The requirement is that poetry be a product of joy, of healthful morning hours. If such joy be its fount, it will adopt poetic bearing of its own accord, and wear it regally. If not, all the cultivation of form imposed upon it will not protect forever the impostor.

Long Distance Communication

“We should meet each morning, as from foreign countries, and spending the day to­gether, should depart at night, as into foreign countries. In all things I would have the island of a man inviolate. Let us sit apart as the gods, talking from peak to peak all round Olympus.” (522)

Communication, for Emerson, takes place at long distance, or ought to. Emerson’s essay “Manners” is on etiquette, on fashion, and Emerson extracts what he can from the theme. It is a shifting, unstable ground, different in each part of the world, and in the same part at different times, but Emerson tries to locate what honor he can. What is good in fashion stems from self-reliance and a sort of primal power. “In a good lord, there must first be a good animal, at least to the extent of yielding the incomparable advantage of animal spirits.” (515) Fashion molds this animal nature, but does not eliminate it.

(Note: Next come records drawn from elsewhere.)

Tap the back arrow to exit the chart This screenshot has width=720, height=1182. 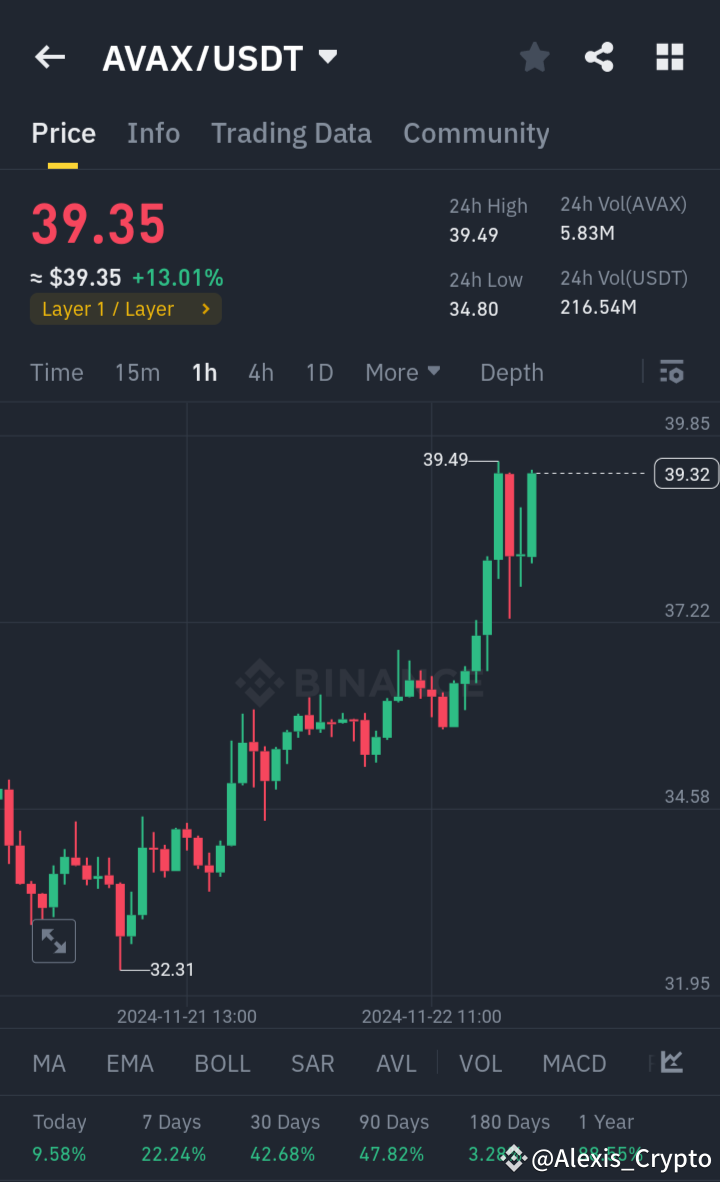point(49,57)
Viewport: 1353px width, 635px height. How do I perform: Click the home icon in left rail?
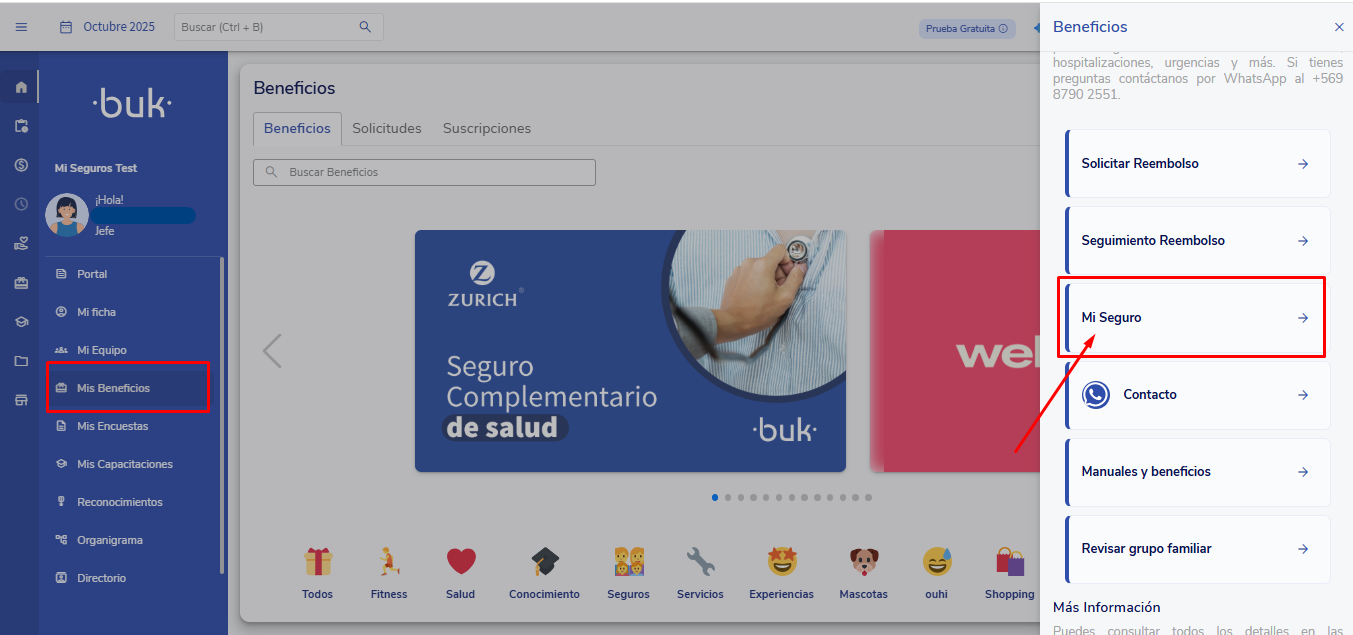21,87
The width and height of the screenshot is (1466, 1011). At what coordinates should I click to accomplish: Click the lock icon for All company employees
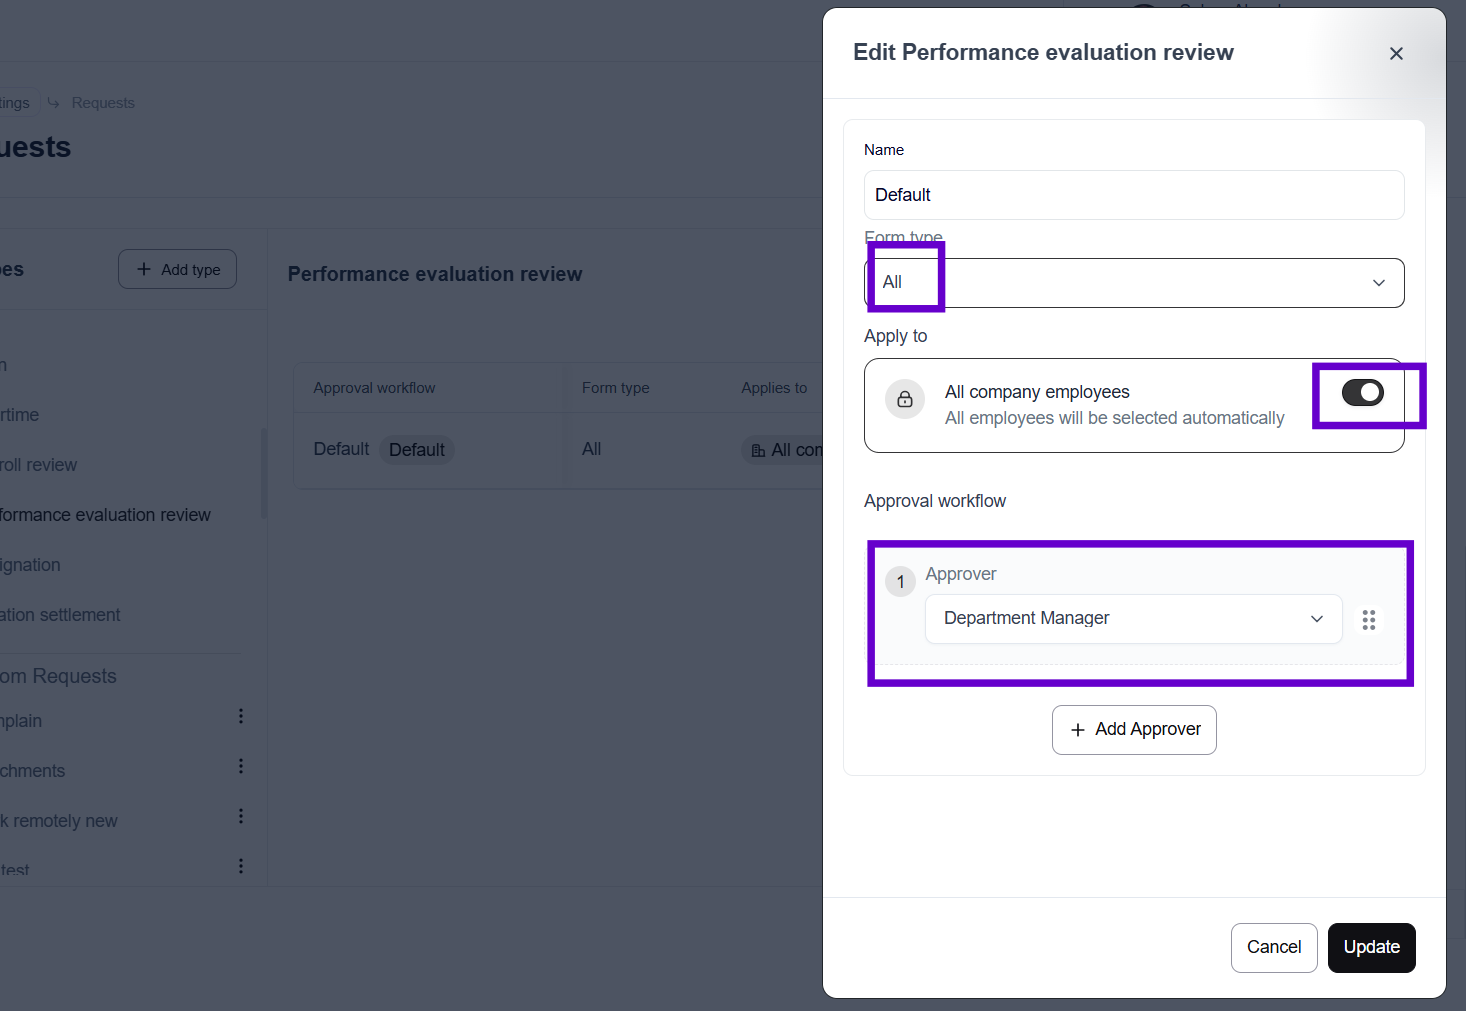coord(904,399)
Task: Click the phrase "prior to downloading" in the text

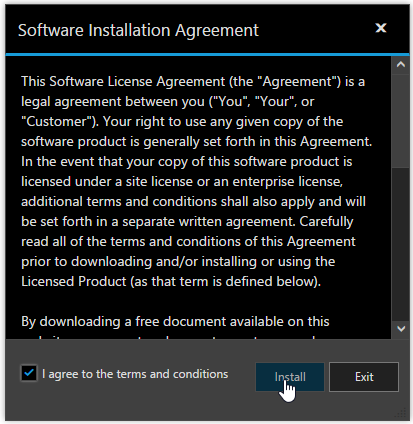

But ultimately, Emerson cannot say much in favor of manners. They are purely a social lubricant. “They aid our dealing and conversation.” (517) Yet, as the quote above shows, dealing and conversation is not Emerson’s home—it is a place of which he is greatly skeptical, which should be entered only occasionally, as a long distance voyage from one’s own island—an island which must “in all things” remain inviolate. Or, in other words, communication is, or ought to be, long distance.

Not only that, but it is, I suspect, in part to avoid the trappings of manners that Emerson prefers long distance communication. “Moral qualities rule the world, but at short distances, the senses are despotic.” (523) Amoral manners are required to preserve beauty when we see each other at close range—better not to be at close range at all, and preserve the absolute rule of morality. This is really one of Emerson’s most anti-social essays: morality is individual, manners are social, and manners only interfere with morality.

“My gentleman gives the law where he is; he will outpray saints in chapel, outgeneral veterans in the field, and outshine all courtesy in the hall. He is good company for pirates, and good with academicians; so that it is useless to fortify yourself against him; he has the private entrance to all minds, and I could das easily exclude myself, as him.” (516)

This antisociality manifests itself also in Emerson’s brief moment of touching upon other minds skepticism. The worry of other minds skepticism is, roughly, that the consciousness of an individual is a sort of bubble, a region to which its possessor has access first-hand, and all others only second hand. But if I can never experience what lies inside the mind of another, how can I have knowledge of another’s mind?

Much like in the essay I discussed yesterday, Emerson offers a resolution to the problem. The gentleman “has the private entrance to all minds”—the gentleman, in short, is not plagued by this skepticism. But this invocation of the gentleman comes at the start of Emerson’s essay, before the major reversal comes. I place this reversal at the point where Emerson says, “The persons who constitute the natural aristocracy, are not found in the actual aristocracy.” (527) But even more than the failure of society to pick out its gentlemen, there may be a paucity of gentlemen altogether, indeed there may be a total absence. For the gentleman here is another of Emerson’s fantasies, alongside the scholar in “The American Scholar”, for instance. The best we mortals are allowed is to “sit apart as the gods, talking from peak to peak all round Olympus.” We do not get a resolution to this skepticism; we must leave the island of consciousness inviolate.